L’Empereur ne voulut pas prendre seul la responsabilité de ce système. Il convoqua une Haute commission, composée des personnages éminens de son gouvernement dans tous les ordres et la chargea de rechercher ce qu’il y aurait à faire pour mettre nos forces nationales en situation d’assurer la défense du territoire et le maintien de notre influence politique[1]. C’était trop de délibérans pour arriver à un résultat pratique. Ils se réunirent à Saint-Cloud et à Compiègne, et tinrent deux séances par jour. Ils n’avaient pas seulement à aviser au moyen de contrebalancer la puissance prussienne en constituant une armée plus nombreuse, ils devaient encore examiner si le système de l’exonération avait bien résolu le problème du remplacement. Le point de départ incontesté fut la nécessité de se procurer une armée d’un million d’hommes. Comment y arriver ?
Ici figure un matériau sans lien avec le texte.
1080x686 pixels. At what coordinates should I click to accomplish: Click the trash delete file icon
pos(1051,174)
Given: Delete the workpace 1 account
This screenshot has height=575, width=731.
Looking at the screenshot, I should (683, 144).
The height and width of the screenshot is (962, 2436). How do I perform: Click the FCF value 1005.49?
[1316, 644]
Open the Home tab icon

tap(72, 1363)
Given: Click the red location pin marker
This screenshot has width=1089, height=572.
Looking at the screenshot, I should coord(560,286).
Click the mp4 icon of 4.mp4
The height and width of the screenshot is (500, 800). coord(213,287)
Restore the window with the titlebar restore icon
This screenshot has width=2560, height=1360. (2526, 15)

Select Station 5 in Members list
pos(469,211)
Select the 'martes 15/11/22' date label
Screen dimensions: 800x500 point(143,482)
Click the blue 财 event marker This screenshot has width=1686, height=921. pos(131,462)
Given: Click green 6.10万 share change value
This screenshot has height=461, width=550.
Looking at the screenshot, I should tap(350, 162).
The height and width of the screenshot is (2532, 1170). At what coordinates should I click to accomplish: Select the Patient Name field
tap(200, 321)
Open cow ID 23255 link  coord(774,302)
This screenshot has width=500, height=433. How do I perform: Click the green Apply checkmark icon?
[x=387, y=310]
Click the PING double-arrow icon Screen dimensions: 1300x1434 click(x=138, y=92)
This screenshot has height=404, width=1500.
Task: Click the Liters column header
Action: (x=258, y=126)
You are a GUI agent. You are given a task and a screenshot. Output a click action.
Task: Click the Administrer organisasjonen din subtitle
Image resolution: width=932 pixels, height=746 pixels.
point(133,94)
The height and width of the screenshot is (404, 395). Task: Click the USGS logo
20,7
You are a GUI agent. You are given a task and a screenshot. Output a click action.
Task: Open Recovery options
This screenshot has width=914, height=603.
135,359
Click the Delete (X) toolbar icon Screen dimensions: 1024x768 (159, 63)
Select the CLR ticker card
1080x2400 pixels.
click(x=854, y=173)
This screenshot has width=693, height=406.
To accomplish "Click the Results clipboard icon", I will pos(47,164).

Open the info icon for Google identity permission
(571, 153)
Le prince Napoléon soutint avec force et éclat le système préconisé jadis par son cousin. Le maréchal Randon, persistant à ne pas croire réalisable le service obligatoire universel, proposa de ne point toucher à la loi de 1832, si ce n’est pour prendre toute la classe et la faire servir neuf ans, dont six dans l’armée active et trois dans la réserve. Ce système, que j’avais entendu exposer avec infiniment de force par le maréchal Niel chez le prince Napoléon, eût donné une armée formidable, et certainement c’était l’armée à organiser si l’on entendait vicier avec la Prusse la querelle de prépondérance. Tous les militaires adoptèrent cette combinaison, et Trochu, un coup de feu tiré pour la forme en faveur du système du prince Napoléon, s’y rallia en limitant seulement la durée du service à huit ans. Mais ce projet rencontra l’opposition acharnée de tous les membres civils du Cabinet : il n’était pas possible d’aggraver le fardeau militaire, ni d’accroître les dépenses du budget de la Guerre, encore moins de

  1. Le prince Napoléon, Rouher, Achille Fould, Chasseloup-Laubat, Vuitry, les maréchaux Vaillant, Randon, Canrobert, Baraguay d’Hilliers, Regnault de Saint-Jean-d’Angély, Mac Mahon, Niel, Forey, les généraux Fleury, Palikao, Allard, Bourbaki, Lebœuf, Frossard, Trochu, Lebrun ; les intendans généraux Barrican, Pagès.